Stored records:
****************************************

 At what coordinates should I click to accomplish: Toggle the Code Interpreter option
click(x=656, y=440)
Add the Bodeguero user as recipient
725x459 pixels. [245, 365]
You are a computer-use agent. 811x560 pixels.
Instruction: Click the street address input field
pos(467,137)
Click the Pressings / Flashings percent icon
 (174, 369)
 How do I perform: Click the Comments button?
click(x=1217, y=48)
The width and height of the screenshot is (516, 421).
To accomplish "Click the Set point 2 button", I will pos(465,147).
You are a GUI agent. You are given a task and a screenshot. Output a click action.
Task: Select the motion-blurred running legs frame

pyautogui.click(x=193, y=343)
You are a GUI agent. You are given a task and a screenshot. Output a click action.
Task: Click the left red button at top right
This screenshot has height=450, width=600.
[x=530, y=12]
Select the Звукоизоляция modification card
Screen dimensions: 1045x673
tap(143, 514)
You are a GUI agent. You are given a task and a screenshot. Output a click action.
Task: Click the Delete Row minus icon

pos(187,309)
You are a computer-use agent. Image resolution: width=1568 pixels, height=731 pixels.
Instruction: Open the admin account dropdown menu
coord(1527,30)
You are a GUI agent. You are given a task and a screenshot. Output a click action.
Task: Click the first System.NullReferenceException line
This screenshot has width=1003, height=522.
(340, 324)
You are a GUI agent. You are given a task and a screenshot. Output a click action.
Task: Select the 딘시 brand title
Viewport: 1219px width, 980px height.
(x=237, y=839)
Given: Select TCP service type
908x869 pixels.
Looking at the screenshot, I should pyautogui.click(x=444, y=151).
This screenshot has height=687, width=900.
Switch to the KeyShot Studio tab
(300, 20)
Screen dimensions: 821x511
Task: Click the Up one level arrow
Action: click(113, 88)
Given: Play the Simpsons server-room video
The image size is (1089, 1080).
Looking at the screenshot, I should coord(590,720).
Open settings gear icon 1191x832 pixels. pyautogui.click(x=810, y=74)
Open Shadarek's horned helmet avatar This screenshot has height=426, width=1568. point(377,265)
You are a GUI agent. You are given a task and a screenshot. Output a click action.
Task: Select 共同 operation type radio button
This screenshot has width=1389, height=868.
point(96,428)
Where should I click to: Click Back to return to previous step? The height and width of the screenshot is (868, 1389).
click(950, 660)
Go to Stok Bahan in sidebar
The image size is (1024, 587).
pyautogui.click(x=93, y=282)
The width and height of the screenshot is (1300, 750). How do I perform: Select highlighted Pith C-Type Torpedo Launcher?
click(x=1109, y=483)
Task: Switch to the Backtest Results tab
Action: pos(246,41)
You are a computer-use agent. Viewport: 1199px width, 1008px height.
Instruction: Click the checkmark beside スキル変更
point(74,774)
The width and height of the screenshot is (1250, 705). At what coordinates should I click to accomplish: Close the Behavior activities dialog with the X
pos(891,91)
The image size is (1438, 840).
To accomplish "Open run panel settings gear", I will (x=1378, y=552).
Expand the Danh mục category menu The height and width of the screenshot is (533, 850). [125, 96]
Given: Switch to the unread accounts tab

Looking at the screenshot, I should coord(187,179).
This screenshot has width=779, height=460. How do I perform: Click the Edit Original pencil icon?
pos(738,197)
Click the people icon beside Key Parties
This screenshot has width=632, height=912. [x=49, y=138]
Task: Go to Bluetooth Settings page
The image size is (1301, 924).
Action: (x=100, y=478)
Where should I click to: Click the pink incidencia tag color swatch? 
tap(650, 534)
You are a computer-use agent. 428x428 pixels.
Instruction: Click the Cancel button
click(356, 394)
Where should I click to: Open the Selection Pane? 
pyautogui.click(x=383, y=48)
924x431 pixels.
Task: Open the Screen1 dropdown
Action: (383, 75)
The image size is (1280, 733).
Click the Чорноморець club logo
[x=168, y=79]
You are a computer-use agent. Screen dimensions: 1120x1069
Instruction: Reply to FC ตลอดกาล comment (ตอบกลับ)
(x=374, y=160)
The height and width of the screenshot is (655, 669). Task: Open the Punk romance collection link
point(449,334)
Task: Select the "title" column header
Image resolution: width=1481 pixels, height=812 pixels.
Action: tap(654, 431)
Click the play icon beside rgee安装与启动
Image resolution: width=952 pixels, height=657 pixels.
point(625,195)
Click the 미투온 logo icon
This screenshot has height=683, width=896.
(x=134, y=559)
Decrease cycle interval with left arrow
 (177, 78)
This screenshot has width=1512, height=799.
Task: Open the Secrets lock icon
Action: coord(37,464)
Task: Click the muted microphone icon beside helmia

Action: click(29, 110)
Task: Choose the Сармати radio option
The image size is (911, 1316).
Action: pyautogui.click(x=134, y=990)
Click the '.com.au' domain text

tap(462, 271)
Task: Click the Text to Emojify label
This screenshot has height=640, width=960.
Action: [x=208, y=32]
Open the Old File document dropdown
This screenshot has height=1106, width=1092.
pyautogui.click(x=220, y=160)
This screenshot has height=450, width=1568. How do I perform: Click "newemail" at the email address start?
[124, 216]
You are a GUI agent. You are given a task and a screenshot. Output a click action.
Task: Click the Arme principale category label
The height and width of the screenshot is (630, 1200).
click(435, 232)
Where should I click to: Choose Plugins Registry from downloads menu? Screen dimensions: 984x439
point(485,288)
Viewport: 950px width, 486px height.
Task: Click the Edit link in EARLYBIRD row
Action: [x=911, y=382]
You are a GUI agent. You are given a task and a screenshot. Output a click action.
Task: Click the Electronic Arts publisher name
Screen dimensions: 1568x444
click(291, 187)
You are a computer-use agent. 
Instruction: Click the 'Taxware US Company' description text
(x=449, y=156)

****************************************

• INSTRUCTIONS FOR THE TASK
Each record must be duplicated exactly, with none missing.

• ANSWER TO THIS PROBLEM
 At what coordinates should I click to accomplish: Toggle the Code Interpreter option
click(x=656, y=440)
Add the Bodeguero user as recipient
725x459 pixels. [245, 365]
You are a computer-use agent. 811x560 pixels.
Instruction: Click the street address input field
pos(467,137)
Click the Pressings / Flashings percent icon
 (174, 369)
 How do I perform: Click the Comments button?
click(x=1217, y=48)
The width and height of the screenshot is (516, 421).
To accomplish "Click the Set point 2 button", I will pos(465,147).
You are a GUI agent. You are given a task and a screenshot. Output a click action.
Task: Select the motion-blurred running legs frame

pyautogui.click(x=193, y=343)
You are a GUI agent. You are given a task and a screenshot. Output a click action.
Task: Click the left red button at top right
This screenshot has height=450, width=600.
[x=530, y=12]
Select the Звукоизоляция modification card
Screen dimensions: 1045x673
tap(143, 514)
You are a GUI agent. You are given a task and a screenshot. Output a click action.
Task: Click the Delete Row minus icon

pos(187,309)
You are a computer-use agent. Image resolution: width=1568 pixels, height=731 pixels.
Instruction: Open the admin account dropdown menu
coord(1527,30)
You are a GUI agent. You are given a task and a screenshot. Output a click action.
Task: Click the first System.NullReferenceException line
This screenshot has width=1003, height=522.
(340, 324)
You are a GUI agent. You are given a task and a screenshot. Output a click action.
Task: Select the 딘시 brand title
Viewport: 1219px width, 980px height.
(x=237, y=839)
Given: Select TCP service type
908x869 pixels.
Looking at the screenshot, I should pyautogui.click(x=444, y=151).
This screenshot has height=687, width=900.
Switch to the KeyShot Studio tab
(300, 20)
Screen dimensions: 821x511
Task: Click the Up one level arrow
Action: click(113, 88)
Given: Play the Simpsons server-room video
The image size is (1089, 1080).
Looking at the screenshot, I should coord(590,720).
Open settings gear icon 1191x832 pixels. pyautogui.click(x=810, y=74)
Open Shadarek's horned helmet avatar This screenshot has height=426, width=1568. point(377,265)
You are a GUI agent. You are given a task and a screenshot. Output a click action.
Task: Select 共同 operation type radio button
This screenshot has width=1389, height=868.
point(96,428)
Where should I click to: Click Back to return to previous step? The height and width of the screenshot is (868, 1389).
click(950, 660)
Go to Stok Bahan in sidebar
The image size is (1024, 587).
pyautogui.click(x=93, y=282)
The width and height of the screenshot is (1300, 750). How do I perform: Select highlighted Pith C-Type Torpedo Launcher?
click(x=1109, y=483)
Task: Switch to the Backtest Results tab
Action: pos(246,41)
You are a computer-use agent. Viewport: 1199px width, 1008px height.
Instruction: Click the checkmark beside スキル変更
point(74,774)
The width and height of the screenshot is (1250, 705). At what coordinates should I click to accomplish: Close the Behavior activities dialog with the X
pos(891,91)
The image size is (1438, 840).
To accomplish "Open run panel settings gear", I will (x=1378, y=552).
Expand the Danh mục category menu The height and width of the screenshot is (533, 850). [125, 96]
Given: Switch to the unread accounts tab

Looking at the screenshot, I should coord(187,179).
This screenshot has width=779, height=460. How do I perform: Click the Edit Original pencil icon?
pos(738,197)
Click the people icon beside Key Parties
This screenshot has width=632, height=912. [x=49, y=138]
Task: Go to Bluetooth Settings page
The image size is (1301, 924).
Action: (x=100, y=478)
Where should I click to: Click the pink incidencia tag color swatch? 
tap(650, 534)
You are a computer-use agent. 428x428 pixels.
Instruction: Click the Cancel button
click(356, 394)
Where should I click to: Open the Selection Pane? 
pyautogui.click(x=383, y=48)
924x431 pixels.
Task: Open the Screen1 dropdown
Action: (383, 75)
The image size is (1280, 733).
Click the Чорноморець club logo
[x=168, y=79]
You are a computer-use agent. Screen dimensions: 1120x1069
Instruction: Reply to FC ตลอดกาล comment (ตอบกลับ)
(x=374, y=160)
The height and width of the screenshot is (655, 669). Task: Open the Punk romance collection link
point(449,334)
Task: Select the "title" column header
Image resolution: width=1481 pixels, height=812 pixels.
Action: tap(654, 431)
Click the play icon beside rgee安装与启动
Image resolution: width=952 pixels, height=657 pixels.
point(625,195)
Click the 미투온 logo icon
This screenshot has height=683, width=896.
(x=134, y=559)
Decrease cycle interval with left arrow
 (177, 78)
This screenshot has width=1512, height=799.
Task: Open the Secrets lock icon
Action: coord(37,464)
Task: Click the muted microphone icon beside helmia

Action: click(29, 110)
Task: Choose the Сармати radio option
The image size is (911, 1316).
Action: pyautogui.click(x=134, y=990)
Click the '.com.au' domain text

tap(462, 271)
Task: Click the Text to Emojify label
This screenshot has height=640, width=960.
Action: [x=208, y=32]
Open the Old File document dropdown
This screenshot has height=1106, width=1092.
pyautogui.click(x=220, y=160)
This screenshot has height=450, width=1568. How do I perform: Click "newemail" at the email address start?
[124, 216]
You are a GUI agent. You are given a task and a screenshot. Output a click action.
Task: Click the Arme principale category label
The height and width of the screenshot is (630, 1200).
click(435, 232)
Where should I click to: Choose Plugins Registry from downloads menu? Screen dimensions: 984x439
point(485,288)
Viewport: 950px width, 486px height.
Task: Click the Edit link in EARLYBIRD row
Action: [x=911, y=382]
You are a GUI agent. You are given a task and a screenshot. Output a click action.
Task: Click the Electronic Arts publisher name
Screen dimensions: 1568x444
click(291, 187)
You are a computer-use agent. 
Instruction: Click the 'Taxware US Company' description text
(x=449, y=156)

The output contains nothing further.